### EXERCISE OBJECTIVE
Reproduce only the lines between the line containing "Switch period type to 受渡日" and the line containing "click(958, 107)", inclusive, requests included. Multiply every coordinate in the answers by 2.15 and round each result to a whole number, rounding halves up, while leaving the requests unchanged.

### DATA SECTION

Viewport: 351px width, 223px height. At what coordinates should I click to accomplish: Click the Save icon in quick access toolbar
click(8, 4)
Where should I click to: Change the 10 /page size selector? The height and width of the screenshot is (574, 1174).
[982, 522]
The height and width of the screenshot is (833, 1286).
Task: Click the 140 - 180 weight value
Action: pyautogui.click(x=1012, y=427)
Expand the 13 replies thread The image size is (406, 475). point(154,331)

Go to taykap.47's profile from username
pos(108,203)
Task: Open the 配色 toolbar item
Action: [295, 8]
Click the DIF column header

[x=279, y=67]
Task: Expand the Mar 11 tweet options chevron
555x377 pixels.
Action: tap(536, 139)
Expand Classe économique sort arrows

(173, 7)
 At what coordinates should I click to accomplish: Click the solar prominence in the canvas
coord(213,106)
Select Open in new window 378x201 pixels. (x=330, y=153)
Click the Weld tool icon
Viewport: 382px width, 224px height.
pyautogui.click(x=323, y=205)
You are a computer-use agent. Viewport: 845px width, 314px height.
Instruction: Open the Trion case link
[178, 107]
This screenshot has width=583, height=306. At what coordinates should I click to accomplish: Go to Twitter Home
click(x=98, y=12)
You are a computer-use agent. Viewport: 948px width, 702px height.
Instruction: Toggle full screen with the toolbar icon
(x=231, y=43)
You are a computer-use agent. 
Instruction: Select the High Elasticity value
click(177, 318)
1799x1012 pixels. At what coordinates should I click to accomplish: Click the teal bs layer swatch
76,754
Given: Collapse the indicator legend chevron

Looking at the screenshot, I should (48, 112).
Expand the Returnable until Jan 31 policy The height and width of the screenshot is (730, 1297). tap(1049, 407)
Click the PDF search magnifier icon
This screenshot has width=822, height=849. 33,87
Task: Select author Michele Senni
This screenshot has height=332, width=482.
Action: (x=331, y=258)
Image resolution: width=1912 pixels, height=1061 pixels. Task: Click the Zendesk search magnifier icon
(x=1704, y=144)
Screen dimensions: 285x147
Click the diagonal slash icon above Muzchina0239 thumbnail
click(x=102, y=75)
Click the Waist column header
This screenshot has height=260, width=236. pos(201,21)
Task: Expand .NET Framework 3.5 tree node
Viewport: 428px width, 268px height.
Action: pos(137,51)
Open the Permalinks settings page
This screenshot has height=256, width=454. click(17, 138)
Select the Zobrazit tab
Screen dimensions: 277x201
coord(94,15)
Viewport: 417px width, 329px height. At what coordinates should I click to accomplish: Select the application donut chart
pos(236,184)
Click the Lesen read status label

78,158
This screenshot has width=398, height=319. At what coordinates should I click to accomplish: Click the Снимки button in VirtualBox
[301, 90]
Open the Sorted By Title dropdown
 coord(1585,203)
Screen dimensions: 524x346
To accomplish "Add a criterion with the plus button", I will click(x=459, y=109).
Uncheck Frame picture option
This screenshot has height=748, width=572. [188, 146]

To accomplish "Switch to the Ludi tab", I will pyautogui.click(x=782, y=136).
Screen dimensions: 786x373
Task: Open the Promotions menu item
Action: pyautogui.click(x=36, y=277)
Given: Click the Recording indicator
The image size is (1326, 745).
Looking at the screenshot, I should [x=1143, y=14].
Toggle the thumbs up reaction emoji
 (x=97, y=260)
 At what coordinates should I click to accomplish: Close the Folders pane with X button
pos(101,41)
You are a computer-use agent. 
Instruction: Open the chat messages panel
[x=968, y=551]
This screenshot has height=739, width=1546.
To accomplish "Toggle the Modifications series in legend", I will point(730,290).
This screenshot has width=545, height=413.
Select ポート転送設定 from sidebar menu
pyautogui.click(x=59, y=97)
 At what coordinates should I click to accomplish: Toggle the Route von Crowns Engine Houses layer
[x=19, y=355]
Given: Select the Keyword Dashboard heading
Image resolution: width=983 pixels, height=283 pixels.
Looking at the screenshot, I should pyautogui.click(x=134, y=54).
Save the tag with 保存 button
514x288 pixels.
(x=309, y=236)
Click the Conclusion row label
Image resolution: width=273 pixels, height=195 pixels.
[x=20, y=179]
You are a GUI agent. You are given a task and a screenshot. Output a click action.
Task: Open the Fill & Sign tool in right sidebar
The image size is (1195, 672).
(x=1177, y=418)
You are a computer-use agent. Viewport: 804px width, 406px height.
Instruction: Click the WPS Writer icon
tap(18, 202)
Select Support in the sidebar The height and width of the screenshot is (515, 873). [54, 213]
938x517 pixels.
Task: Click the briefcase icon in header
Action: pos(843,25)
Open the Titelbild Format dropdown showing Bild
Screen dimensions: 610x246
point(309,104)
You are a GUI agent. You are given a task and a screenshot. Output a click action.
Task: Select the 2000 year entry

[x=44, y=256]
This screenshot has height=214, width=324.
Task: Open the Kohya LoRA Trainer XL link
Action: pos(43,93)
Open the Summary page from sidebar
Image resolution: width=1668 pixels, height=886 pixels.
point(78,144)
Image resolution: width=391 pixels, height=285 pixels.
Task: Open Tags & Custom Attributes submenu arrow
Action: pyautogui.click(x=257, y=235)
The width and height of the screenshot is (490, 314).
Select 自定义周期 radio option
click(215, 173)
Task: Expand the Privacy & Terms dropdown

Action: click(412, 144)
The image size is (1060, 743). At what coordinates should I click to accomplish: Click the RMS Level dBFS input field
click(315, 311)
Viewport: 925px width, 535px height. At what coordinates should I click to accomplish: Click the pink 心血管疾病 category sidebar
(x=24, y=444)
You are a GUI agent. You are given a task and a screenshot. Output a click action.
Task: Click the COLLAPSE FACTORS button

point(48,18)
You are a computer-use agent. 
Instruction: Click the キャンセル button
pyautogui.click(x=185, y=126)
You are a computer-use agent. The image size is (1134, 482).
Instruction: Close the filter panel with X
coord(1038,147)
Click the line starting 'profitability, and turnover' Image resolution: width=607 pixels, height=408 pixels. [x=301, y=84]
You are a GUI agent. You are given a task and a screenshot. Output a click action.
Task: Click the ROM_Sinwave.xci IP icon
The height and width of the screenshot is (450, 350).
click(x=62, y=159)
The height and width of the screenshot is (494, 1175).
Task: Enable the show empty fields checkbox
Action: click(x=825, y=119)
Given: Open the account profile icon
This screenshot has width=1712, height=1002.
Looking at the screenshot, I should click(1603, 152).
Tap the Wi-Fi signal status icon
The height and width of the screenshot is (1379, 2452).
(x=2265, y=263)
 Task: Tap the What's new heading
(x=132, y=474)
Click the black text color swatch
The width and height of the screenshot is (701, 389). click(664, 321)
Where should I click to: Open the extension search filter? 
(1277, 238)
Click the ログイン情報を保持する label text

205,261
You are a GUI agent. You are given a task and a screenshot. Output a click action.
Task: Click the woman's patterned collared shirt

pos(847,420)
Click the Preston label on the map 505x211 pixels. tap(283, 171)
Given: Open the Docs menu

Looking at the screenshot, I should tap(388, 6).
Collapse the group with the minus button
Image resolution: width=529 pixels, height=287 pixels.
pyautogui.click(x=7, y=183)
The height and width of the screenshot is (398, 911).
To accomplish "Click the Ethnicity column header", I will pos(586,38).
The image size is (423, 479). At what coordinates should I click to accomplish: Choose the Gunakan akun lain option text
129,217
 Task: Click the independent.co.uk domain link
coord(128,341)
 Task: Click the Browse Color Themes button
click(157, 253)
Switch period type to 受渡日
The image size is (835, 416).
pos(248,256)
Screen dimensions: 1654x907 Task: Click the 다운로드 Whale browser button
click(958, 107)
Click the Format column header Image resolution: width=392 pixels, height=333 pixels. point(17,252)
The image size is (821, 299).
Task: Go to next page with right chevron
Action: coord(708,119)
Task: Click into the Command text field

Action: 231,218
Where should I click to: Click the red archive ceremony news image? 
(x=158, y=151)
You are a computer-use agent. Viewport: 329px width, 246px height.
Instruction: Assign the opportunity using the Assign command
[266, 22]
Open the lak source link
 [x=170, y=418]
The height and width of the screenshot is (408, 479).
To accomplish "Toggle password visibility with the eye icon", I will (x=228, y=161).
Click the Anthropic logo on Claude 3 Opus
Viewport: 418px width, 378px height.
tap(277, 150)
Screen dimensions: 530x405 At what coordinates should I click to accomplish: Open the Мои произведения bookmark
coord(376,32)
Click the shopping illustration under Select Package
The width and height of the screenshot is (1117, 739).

### RESPONSE TO THE TASK
Switch period type to 受渡日
The image size is (835, 416).
pos(533,550)
Screen dimensions: 1654x907 Task: Click the 다운로드 Whale browser button
click(2060, 230)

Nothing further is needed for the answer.